Eventually those paramedics had to deal Nadene the worst news imaginable, and they followed that with a gentle, persistent question. “Who do you want to call?”
She had no idea. “He was my everything. He was the one I called, even if we were driving behind each other, he’s who I called. And I remember saying that to ambulance people, ‘he’s who I call. I don’t want to talk to anyone else.’”
One son, Brayley, was at school. The other, Dhyreille, was due to start school. “My mind started to panic, because how do we get Brayley home? And we went to the kitchen and all we could see out of our windows was just a swarm of media.”
It was not the small gaggle of nosey reporters Nadene was used to. “There were big satellite trucks all outside our property. From that moment on, our lives changed forever, and we just never got a chance to grieve the way most families could grieve.”
In the painful days, weeks and years that followed, Nadene found much of the scrutiny from the media and the public to be not just invasive but cruel, with her actions – from the make of car she drove to her legal battles over the trademark of Jonah’s famous name – viewed through a damning lens.
“The light that I’ve been portrayed in has been so unfair,” she says, adding that her goal has always been to protect Jonah’s legacy for his sons, in the way their father would have himself.
But the media, or more accurately the online commentary that clusters around it, continually portrays Nadene as mercenary. “I was typically looked at as I was just about the money, that I was only doing it for the money,” she says. “The amount of vitriolic comments that were just constantly, constantly cast my way. It still happens. I think it’s always going to be like that.”
The online spleen-venting seems to stem from a sense of public possession of Jonah. After all he was an unrivalled New Zealand rugby icon, not to mention an extremely valuable business commodity. It’s the dark flipside perhaps of the deep love for him that Nadene saw expressed, again and again, at close range.

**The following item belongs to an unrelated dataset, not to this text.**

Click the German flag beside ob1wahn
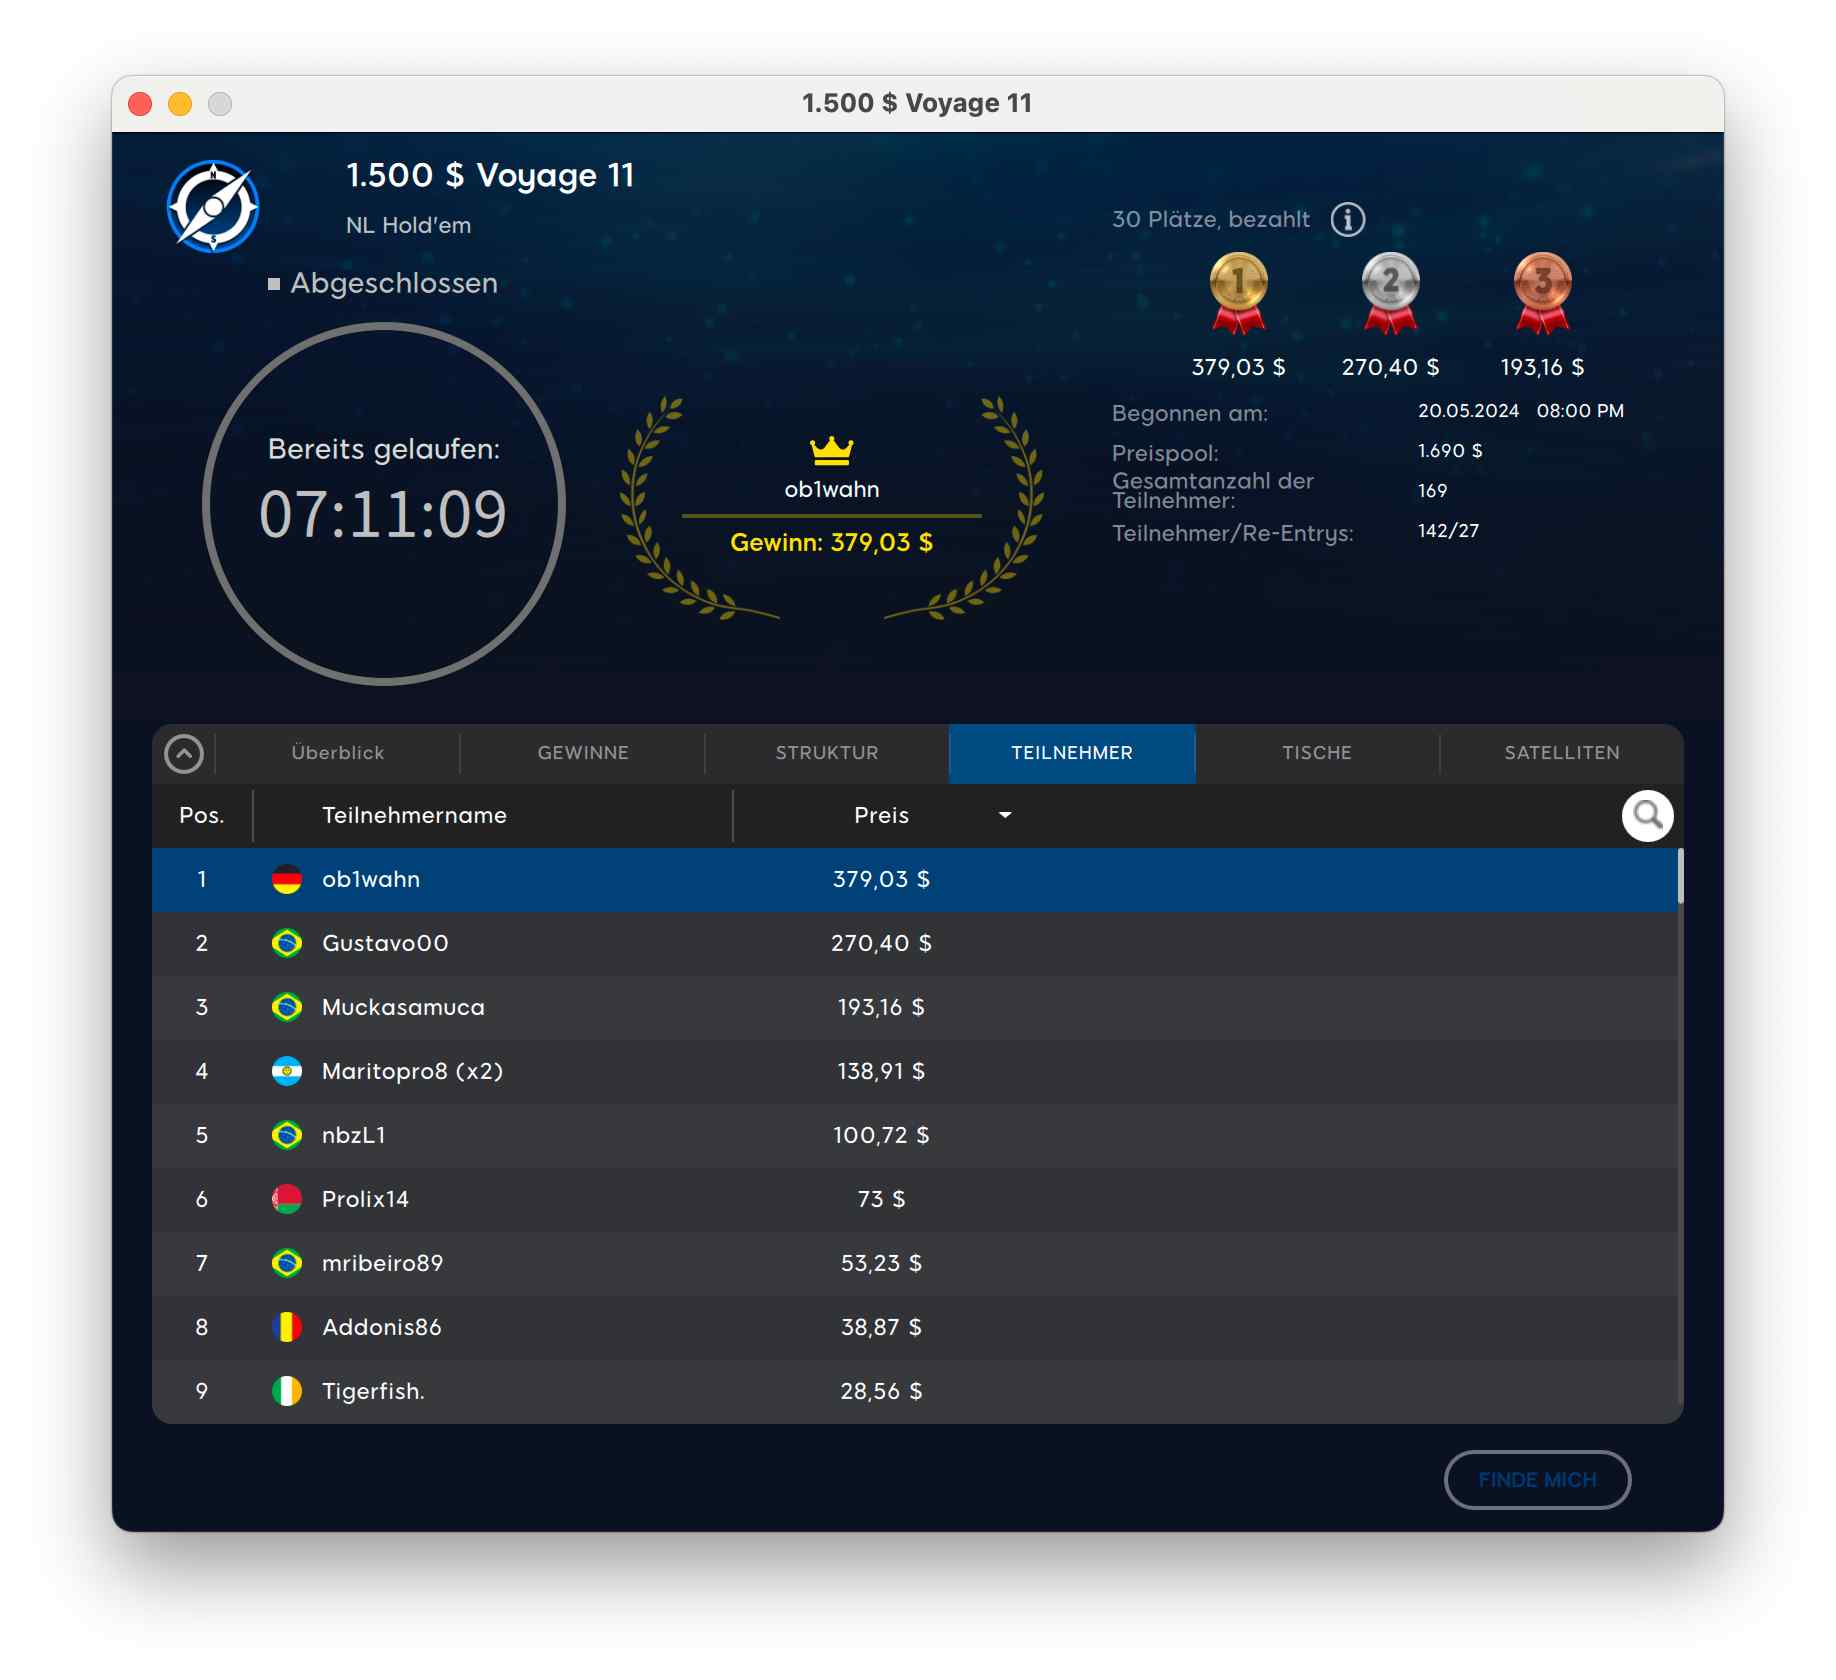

“He really did bring a joy to people. I remember meeting people at the 2015 World Cup, and the line of people lining up to meet him and have something signed by him was just horrendous. And I just thought, I don’t know how we’re going to get through this line. There were people there in tears and shaking and they just couldn’t believe they were having a chance to meet him. And each person is another person, right? And so that’s a whole new level of joy again. So even though we’d been there for hours, the next person, it was their moment of joy, and then the next person, it was their moment of joy.”
Jonah understood that an endless queue was made up of individuals, each craving their one unrepeatable moment with him and, Nadene says, he never let his exhaustion with the process show. “Even on his days where he was sick, we dealt with the consequences when we went home.”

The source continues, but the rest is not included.